## [WHAT THIS EXERCISE ASKS]
• 1. Answer these questions from the CO2 reduction text:
(a) What potential vs. NHE at pH 7.0 is given for the reaction that forms H2O2?
(b) On which photocatalyst did Kudo and coworkers use silver nanoparticles as a cocatalyst?
(c) What served as the electron donor in that work?
• 2. In the CO2 reduction text, reproduce word for word everything from "2H2O + 2h+ →" down to "and reaction selectivity.".

## [PAGE EXTRACT]
CO2 + 2H+ + 2e → CO + H2O (−0.52 V vs. NHE, pH = 7.0)(1)
 
2H+ + 2e → H2 (−0.41 V vs. NHE, pH = 7.0)(2)
 
H2O + 2h+ → ½O2 + 2H+ (+0.81 V vs. NHE, pH = 7.0)(3)
 
2H2O + 2h+ → H2O2 + 2H+ (+1.35 V vs. NHE, pH = 7.0)(4)

Because the redox potential of H+/H2 is more positive than that of CO/CO2,7 it is difficult to selectively activate CO2 molecules in aqueous reaction conditions. Kudo and coworkers8 reported that CO2 can be predominantly reduced into CO even in water when silver nanoparticles (Ag NPs) serve as an efficient cocatalyst on the BaLa4Ti4O15 photocatalyst in the photocatalytic reduction of CO2, with water as an electron donor. Following this, many photocatalysts have been investigated, such as Ag/La2Ti2O7,9 Ag/Sr2KTa5O15,10 Ag/KCaSrTa5O15,11 Ag/ZnGa2O4,12 Ag/Ga2O3,13 Ag/ZnTa2O6,14 Ag/CaTiO3,15 and Ag/K2Ti6O13.16 However, it is imperative to develop new photocatalysts with higher energy conversion efficiency and reaction selectivity.

## [RECORD SET]
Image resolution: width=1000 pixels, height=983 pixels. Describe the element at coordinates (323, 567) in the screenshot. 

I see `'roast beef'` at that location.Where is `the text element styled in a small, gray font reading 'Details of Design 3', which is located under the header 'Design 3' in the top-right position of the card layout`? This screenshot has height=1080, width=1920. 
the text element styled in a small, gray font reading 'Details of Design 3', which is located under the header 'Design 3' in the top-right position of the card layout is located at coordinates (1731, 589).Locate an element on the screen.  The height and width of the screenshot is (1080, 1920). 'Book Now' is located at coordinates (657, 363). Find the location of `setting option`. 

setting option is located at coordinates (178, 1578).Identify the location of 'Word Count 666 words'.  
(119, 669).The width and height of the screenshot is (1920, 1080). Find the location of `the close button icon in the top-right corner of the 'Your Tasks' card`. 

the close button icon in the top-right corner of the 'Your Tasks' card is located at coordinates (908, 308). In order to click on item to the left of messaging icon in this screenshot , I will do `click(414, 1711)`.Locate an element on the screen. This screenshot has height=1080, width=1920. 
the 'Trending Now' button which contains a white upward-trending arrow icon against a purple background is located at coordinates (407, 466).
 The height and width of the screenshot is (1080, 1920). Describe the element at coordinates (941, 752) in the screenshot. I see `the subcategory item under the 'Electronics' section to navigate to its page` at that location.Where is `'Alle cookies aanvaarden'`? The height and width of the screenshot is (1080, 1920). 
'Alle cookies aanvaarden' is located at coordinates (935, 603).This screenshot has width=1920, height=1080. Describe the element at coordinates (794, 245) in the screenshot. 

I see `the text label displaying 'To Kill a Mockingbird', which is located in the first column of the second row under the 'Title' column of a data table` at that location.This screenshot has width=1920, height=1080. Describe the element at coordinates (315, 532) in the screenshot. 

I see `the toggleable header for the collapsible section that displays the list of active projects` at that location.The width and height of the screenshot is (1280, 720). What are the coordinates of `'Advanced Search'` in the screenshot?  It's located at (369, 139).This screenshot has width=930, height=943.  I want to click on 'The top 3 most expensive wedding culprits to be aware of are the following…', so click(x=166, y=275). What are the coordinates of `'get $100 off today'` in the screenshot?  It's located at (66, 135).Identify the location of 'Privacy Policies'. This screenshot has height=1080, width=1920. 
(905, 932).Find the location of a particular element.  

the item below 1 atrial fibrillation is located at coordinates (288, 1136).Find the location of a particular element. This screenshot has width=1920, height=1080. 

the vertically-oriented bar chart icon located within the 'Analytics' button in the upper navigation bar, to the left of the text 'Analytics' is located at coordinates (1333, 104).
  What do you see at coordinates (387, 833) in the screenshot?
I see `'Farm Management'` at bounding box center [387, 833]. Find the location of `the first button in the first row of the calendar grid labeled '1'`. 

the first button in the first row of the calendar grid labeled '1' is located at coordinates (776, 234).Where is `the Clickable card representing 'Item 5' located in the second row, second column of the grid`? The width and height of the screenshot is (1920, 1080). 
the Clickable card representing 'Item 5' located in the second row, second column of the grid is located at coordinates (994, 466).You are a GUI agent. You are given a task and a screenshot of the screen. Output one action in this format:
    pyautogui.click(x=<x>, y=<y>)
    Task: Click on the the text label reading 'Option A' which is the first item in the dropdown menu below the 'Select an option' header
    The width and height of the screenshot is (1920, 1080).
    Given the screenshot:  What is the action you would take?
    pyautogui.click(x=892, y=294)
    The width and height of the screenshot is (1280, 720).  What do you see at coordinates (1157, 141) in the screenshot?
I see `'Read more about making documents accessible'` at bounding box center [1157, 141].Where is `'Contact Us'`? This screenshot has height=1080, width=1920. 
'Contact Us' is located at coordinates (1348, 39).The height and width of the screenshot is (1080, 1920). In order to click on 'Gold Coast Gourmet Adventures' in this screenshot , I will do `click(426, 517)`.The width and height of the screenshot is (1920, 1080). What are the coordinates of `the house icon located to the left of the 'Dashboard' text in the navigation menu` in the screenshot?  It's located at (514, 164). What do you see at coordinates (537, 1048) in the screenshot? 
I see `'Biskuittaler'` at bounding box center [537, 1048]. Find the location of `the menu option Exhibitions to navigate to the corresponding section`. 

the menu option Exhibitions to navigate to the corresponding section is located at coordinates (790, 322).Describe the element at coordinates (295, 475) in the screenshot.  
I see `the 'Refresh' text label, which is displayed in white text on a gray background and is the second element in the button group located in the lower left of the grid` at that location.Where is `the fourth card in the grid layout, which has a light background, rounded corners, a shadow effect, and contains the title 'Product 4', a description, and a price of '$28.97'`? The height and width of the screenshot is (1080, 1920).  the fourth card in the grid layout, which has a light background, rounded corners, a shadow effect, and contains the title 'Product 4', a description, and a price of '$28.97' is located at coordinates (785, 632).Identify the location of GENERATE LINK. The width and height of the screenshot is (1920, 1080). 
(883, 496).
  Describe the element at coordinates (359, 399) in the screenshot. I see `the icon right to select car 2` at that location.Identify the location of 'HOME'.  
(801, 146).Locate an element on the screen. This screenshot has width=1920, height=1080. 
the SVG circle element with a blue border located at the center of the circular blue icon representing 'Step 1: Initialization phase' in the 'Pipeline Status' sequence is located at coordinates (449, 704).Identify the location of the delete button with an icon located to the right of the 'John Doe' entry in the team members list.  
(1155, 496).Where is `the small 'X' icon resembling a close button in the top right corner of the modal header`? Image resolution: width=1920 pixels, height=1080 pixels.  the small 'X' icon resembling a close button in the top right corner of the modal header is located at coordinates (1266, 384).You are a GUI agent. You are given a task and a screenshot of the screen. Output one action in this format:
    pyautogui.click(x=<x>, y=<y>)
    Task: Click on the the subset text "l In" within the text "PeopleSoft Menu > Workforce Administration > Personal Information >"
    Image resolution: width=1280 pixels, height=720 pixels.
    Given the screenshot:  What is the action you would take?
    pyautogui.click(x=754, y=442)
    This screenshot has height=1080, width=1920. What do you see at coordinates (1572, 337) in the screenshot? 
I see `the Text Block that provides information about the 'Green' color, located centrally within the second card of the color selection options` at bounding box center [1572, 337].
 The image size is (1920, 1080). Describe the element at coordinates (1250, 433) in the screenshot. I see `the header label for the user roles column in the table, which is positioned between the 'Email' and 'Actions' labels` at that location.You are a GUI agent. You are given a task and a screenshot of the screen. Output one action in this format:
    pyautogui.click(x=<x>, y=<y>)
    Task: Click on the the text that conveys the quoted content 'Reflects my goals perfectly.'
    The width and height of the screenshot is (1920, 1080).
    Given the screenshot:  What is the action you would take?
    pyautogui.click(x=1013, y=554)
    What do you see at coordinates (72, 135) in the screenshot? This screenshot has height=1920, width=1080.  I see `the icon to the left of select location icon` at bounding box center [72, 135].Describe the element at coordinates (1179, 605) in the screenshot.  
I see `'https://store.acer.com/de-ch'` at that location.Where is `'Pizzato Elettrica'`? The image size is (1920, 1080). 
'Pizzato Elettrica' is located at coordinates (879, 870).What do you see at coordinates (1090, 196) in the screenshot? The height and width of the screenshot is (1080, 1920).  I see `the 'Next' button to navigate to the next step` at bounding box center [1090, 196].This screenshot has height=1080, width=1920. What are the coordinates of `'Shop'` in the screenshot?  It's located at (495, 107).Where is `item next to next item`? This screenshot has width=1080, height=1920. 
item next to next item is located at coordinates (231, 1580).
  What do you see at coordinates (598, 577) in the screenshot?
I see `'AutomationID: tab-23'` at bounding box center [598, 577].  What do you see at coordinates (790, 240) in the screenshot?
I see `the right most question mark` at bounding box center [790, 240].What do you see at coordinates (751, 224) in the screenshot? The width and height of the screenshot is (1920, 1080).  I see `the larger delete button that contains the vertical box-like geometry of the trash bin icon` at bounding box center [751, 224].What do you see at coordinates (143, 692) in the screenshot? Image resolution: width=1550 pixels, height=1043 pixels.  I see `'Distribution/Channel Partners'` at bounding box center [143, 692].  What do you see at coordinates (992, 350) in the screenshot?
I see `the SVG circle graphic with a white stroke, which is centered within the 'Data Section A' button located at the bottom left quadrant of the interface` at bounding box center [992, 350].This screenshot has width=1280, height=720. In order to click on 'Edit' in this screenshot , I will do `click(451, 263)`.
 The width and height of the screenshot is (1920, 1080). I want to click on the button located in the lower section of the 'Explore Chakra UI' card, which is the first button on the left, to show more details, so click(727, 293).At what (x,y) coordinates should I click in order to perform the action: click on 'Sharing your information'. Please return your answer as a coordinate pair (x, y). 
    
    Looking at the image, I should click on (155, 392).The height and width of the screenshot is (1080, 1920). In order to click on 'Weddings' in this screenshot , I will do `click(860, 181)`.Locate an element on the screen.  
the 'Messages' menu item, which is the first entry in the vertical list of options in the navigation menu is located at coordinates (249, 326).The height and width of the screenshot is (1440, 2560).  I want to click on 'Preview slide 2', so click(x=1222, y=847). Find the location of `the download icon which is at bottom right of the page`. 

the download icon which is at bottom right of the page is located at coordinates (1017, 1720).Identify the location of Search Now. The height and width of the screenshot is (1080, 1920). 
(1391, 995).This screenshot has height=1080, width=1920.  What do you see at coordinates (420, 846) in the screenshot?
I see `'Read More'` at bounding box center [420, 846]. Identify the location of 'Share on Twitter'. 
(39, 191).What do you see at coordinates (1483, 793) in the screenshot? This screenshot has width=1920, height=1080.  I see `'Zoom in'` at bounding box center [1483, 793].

## [PROBLEM SOLUTIONS]
• 1.
(a) +1.35 V
(b) BaLa4Ti4O15
(c) Water

• 2.
2H2O + 2h+ → H2O2 + 2H+ (+1.35 V vs. NHE, pH = 7.0)(4)

Because the redox potential of H+/H2 is more positive than that of CO/CO2,7 it is difficult to selectively activate CO2 molecules in aqueous reaction conditions. Kudo and coworkers8 reported that CO2 can be predominantly reduced into CO even in water when silver nanoparticles (Ag NPs) serve as an efficient cocatalyst on the BaLa4Ti4O15 photocatalyst in the photocatalytic reduction of CO2, with water as an electron donor. Following this, many photocatalysts have been investigated, such as Ag/La2Ti2O7,9 Ag/Sr2KTa5O15,10 Ag/KCaSrTa5O15,11 Ag/ZnGa2O4,12 Ag/Ga2O3,13 Ag/ZnTa2O6,14 Ag/CaTiO3,15 and Ag/K2Ti6O13.16 However, it is imperative to develop new photocatalysts with higher energy conversion efficiency and reaction selectivity.